Vorliegender Textauszug:
Auch Johnsons lässiger Umgang mit Fakten wird meist einfach so hingenommen. Schon zu Beginn seiner Karriere als Journalist wurde Johnson von der „Times“ gefeuert, weil er ein Zitat erfand. Als Brüssel-Korrespondent des konservativen „Daily Telegraph“ schrieb er arg übertriebene bis erfundene Geschichten, in denen die EU als eine absurde und bürokratische Institution dargestellt wurde, die angeblich einheitliche „Euro-Särge“ einführen wolle und eine Polizeieinheit zusammenstelle, die die Krümmung von Bananen messen solle. Und während der Kampagne vor dem Brexit-Referendum behauptete er fälschlicherweise, nach dem Austritt aus der EU könne Großbritannien jede Woche 350 Millionen Pfund – das Geld, das ins EU-Budget eingezahlt werde – zusätzlich ins Gesundheitssystem NHS investieren.
Doch jetzt hat Johnson eine hohe Verantwortung und muss liefern. Er zeigt sich entschlossen, ein neues, besseres Abkommen mit der EU auszuhandeln, das bis Ende Oktober vom Parlament ratifiziert werden muss. Den alten Deal von Theresa May hat er bereits für „tot“ erklärt. Der wichtigste Punkt, in dem Johnson Konzessionen von der EU will, ist die Frage nach dem sogenannten „Backstop“, der eine harte Grenze zwischen Großbritannien und der Republik Irland verhindern soll. Laut dem Abkommen, das May ausgehandelt hat, soll Großbritannien in der Zollunion bleiben, falls in der Übergangszeit keine Lösung für die Grenze gefunden wird. Diesen Punkt wollen die Brexit-Befürworter streichen, weil sie fürchten, dass daran der ganze Austritt scheitern kann. Allerdings bekräftigten EU-Vertreter mehrmals, dass sie nicht bereit seien, das Abkommen neu zu verhandeln.
Mehrere Minister der Konservativen Partei sind aus Protest zurückgetreten
Was Johnson nicht vom Tisch nehmen will, ist ein ungeregelter Austritt, ein „No deal“. Für die britische Wirtschaft wäre das ein schwerer Schlag und die Mehrheit der Abgeordneten im Parlament ist nach wie vor entschlossen, dieses Szenario zu verhindern. Am Montag haben mehrere Minister der Konservativen Partei ihren Rücktritt angekündigt, um ein Zeichen des Protests gegen Johnsons Bereitschaft zu einem harten Austritt zu setzen. Nicht wenige Mitglieder der Fraktion der Tories sind dazu bereit, bei einem Misstrauensvotum gegen Johnson zu stimmen, um ein „No deal“ zu verhindern. Theoretisch hat Johnson eine Möglichkeit, die Queen darum zu bitten, das Parlament zu suspendieren. Das würde Elisabeth II. jedoch in eine sehr heikle Position und das Land in eine noch tiefere politische Krise katapultieren.

Entnommenes Material:
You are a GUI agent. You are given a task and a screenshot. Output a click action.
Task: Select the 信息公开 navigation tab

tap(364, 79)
==
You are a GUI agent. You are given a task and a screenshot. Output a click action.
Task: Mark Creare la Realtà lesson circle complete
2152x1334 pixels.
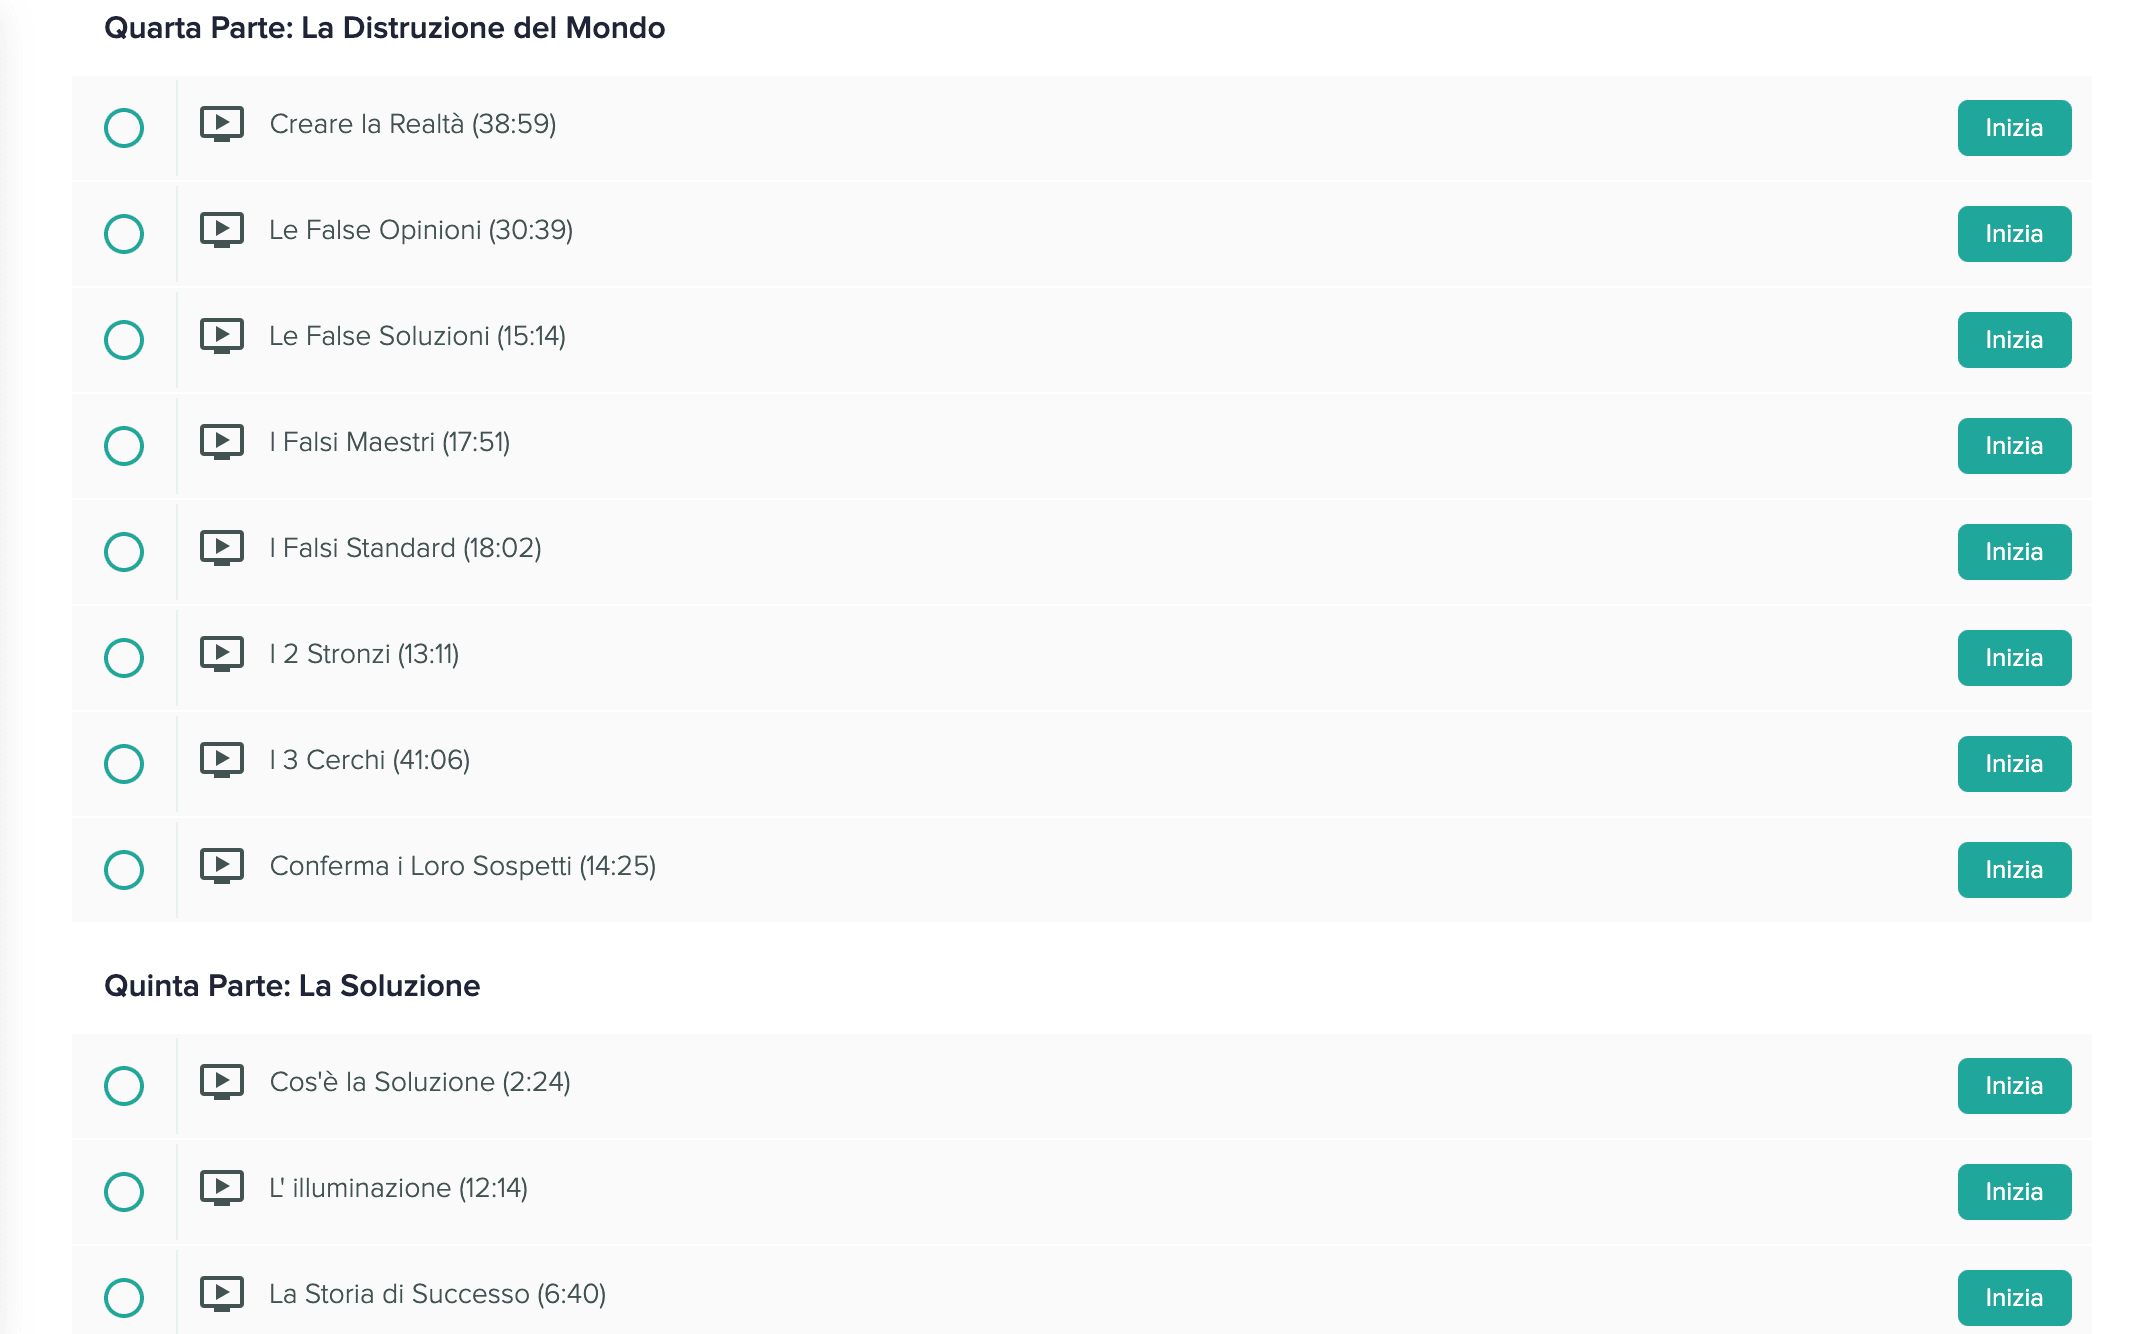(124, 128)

Aufgaben zum Text:
[1] Warum wurde Johnson laut dem Textauszug zu Johnson und dem Brexit zu Beginn seiner Karriere als Journalist von der „Times“ entlassen?
[2] Prüfen Sie, ob die folgenden Aussagen mit dem Textauszug zu Johnson und dem Brexit übereinstimmen. Antworten Sie jeweils mit Ja oder Nein und zitieren Sie die entscheidende Textstelle wörtlich.
(a) Das neue Abkommen muss bis Ende Oktober vom Parlament ratifiziert werden.
(b) EU-Vertreter haben sich bereit erklärt, das Abkommen neu zu verhandeln.
(c) Johnson schließt einen ungeregelten Austritt aus.
[3] Knüpfen Sie an den Textauszug zu Johnson und dem Brexit an und setzen Sie ihn im Anschluss an seinen letzten Satz fort.

Lösungen:
[1] Weil er ein Zitat erfand.

[2]
(a) Ja: „das bis Ende Oktober vom Parlament ratifiziert werden muss“
(b) Nein: „Allerdings bekräftigten EU-Vertreter mehrmals, dass sie nicht bereit seien, das Abkommen neu zu verhandeln.“
(c) Nein: „Was Johnson nicht vom Tisch nehmen will, ist ein ungeregelter Austritt“

[3]
Es bleibt noch die Option von Neuwahlen, die für die Konservative Partei jedoch sehr riskant ist. Als Theresa May sich in der Hoffnung auf eine deutliche Mehrheit auf vorgezogen Wahlen einließ, führte das dazu, dass die Tories schlechter als gedacht abschnitten und eine Koalition mit der protestantisch-unionistischen Partei DUP aus Nordirland bilden mussten. Johnson ist zwar ein talentierter Wahlkämpfer und populär unter den Brexit-Anhängern. Doch schaut man auf das ganze Land, hat die Mehrheit der Bevölkerung ihm gegenüber eine ablehnende Haltung. Und so könnte er die Wähler regelrecht in die Arme von Labour und Liberalen Demokraten treiben. Außerdem wäre der Brexit bei dieser Option nicht bis zum 31. Oktober umzusetzen.
Damit bleibt die Lage auch für Johnson hochgradig vertrackt. Mit Charme und Humor alleine sind die Herausforderungen, die vor ihm liegen, nicht zu bewältigen. Womöglich wird er gezwungen sein, vom Populisten zum Realpolitiker zu werden.